### Task to complete
Where the listing below reaches the line containing "Task: Open the third tab next to 盘", start writing out lines exactly, and stop once the line containing "Given: Tap the" has been written.

==== Study material ====

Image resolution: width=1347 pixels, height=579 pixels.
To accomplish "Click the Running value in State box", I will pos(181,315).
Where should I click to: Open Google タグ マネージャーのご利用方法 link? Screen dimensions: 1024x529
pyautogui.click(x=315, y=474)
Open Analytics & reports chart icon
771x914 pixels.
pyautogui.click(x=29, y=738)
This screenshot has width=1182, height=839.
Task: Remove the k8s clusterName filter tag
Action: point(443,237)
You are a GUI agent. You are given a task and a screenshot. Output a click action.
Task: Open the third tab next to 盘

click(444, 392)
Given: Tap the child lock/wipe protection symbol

====
==== Study material ====

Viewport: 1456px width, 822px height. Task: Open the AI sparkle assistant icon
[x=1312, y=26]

====
==== Study material ====

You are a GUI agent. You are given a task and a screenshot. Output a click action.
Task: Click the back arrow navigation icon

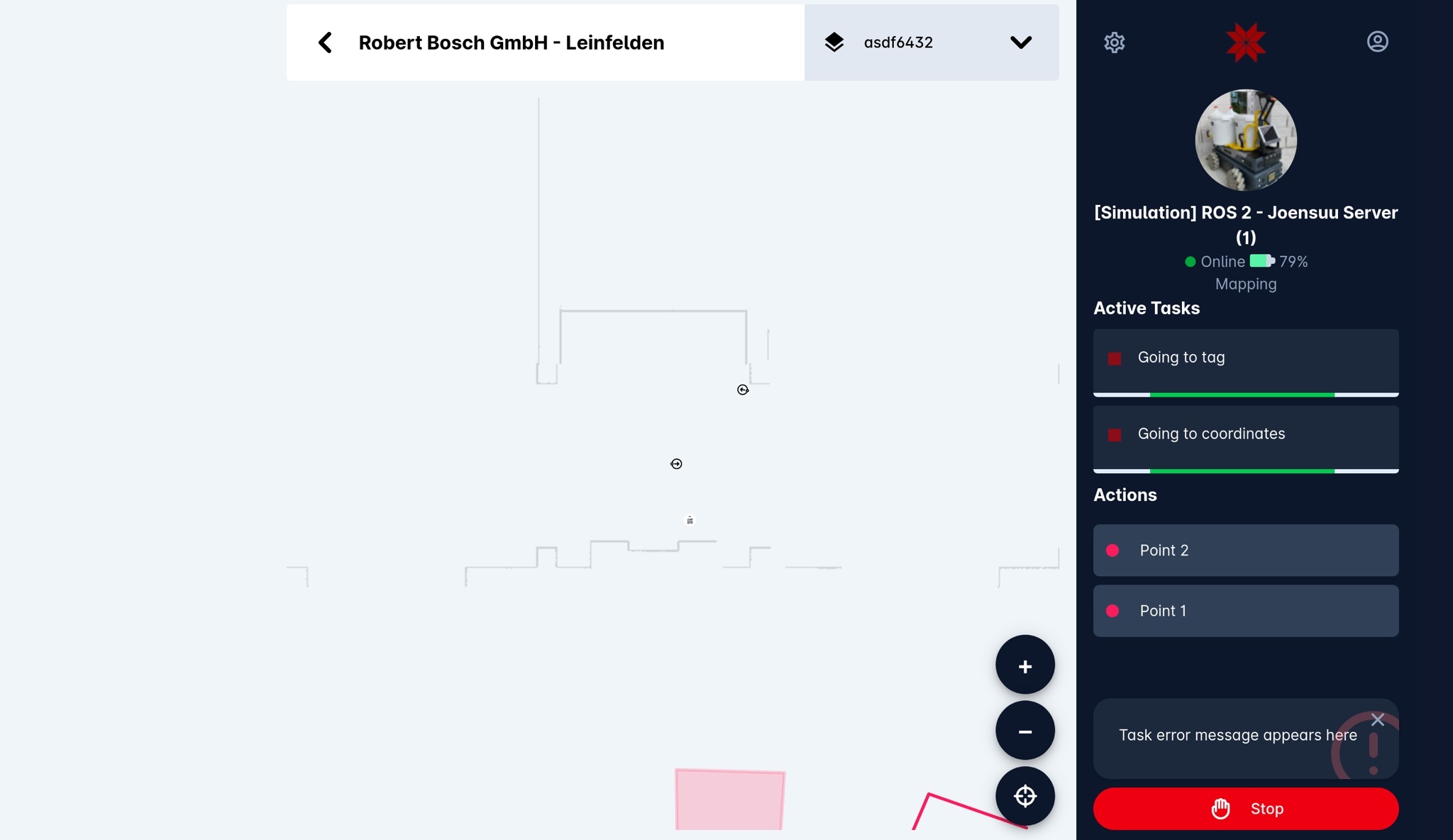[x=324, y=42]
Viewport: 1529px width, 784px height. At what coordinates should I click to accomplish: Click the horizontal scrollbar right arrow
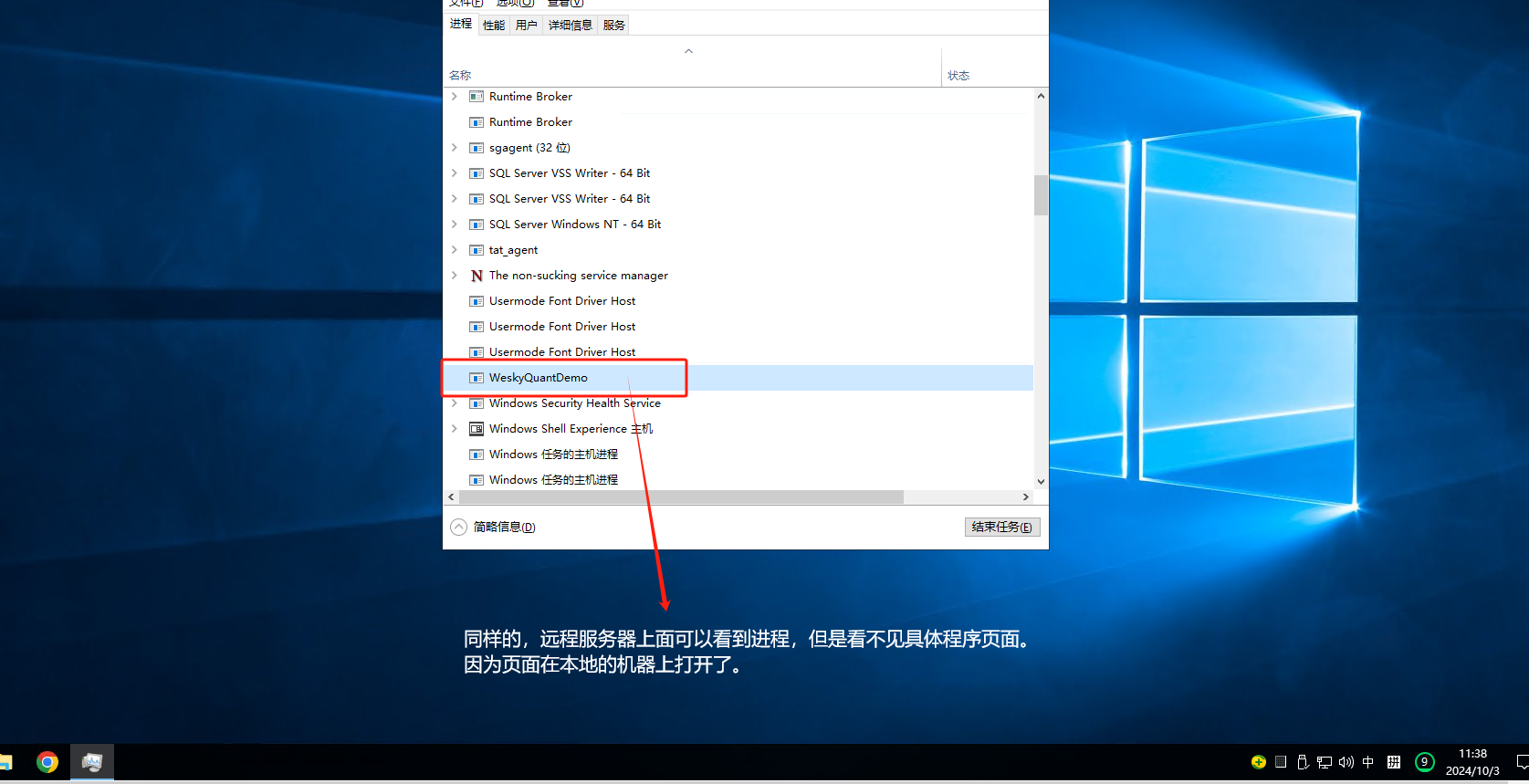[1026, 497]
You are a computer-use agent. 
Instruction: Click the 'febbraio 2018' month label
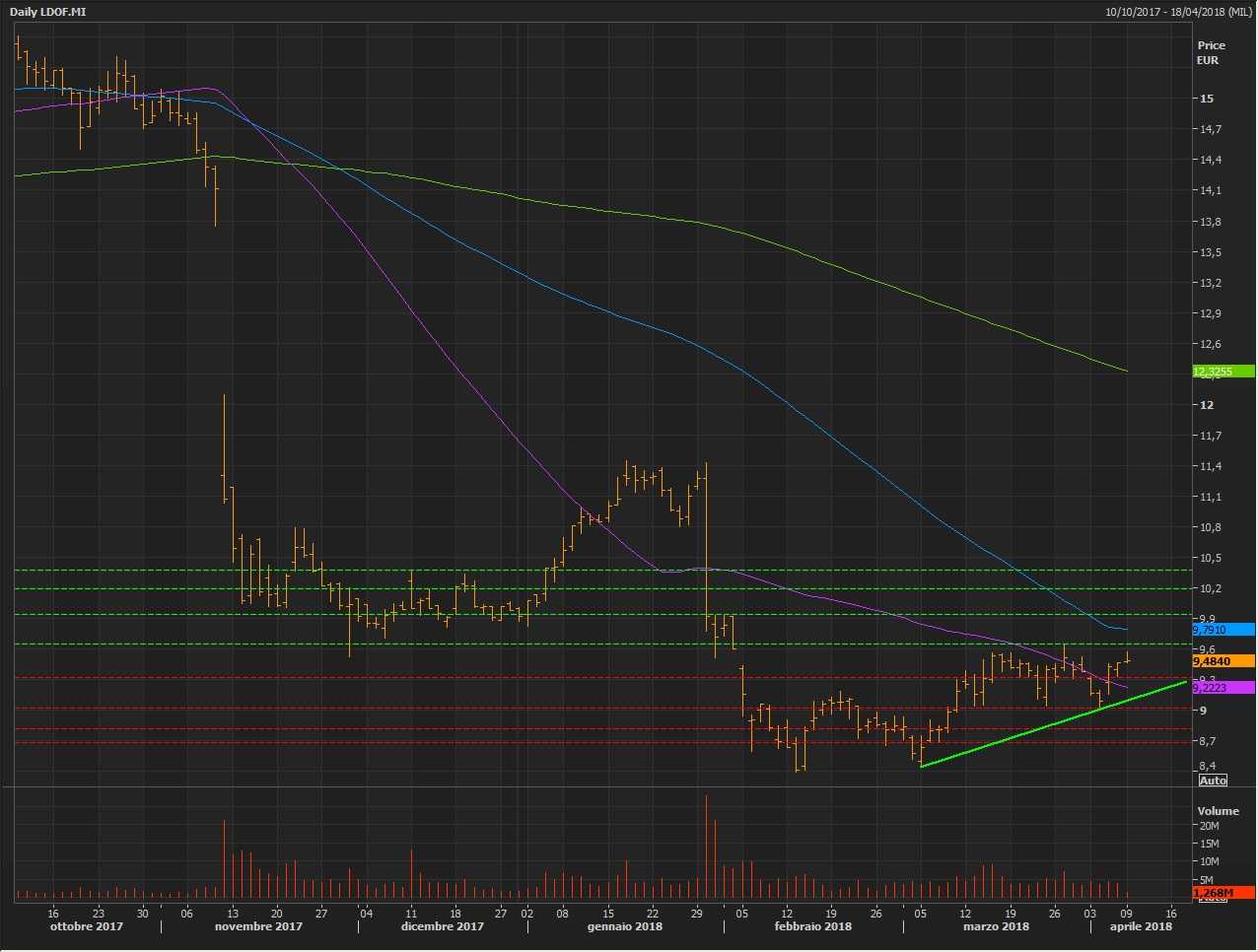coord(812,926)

====

### Your response
Task: Open the third tab next to 盘

click(444, 392)
Given: Tap the child lock/wipe protection symbol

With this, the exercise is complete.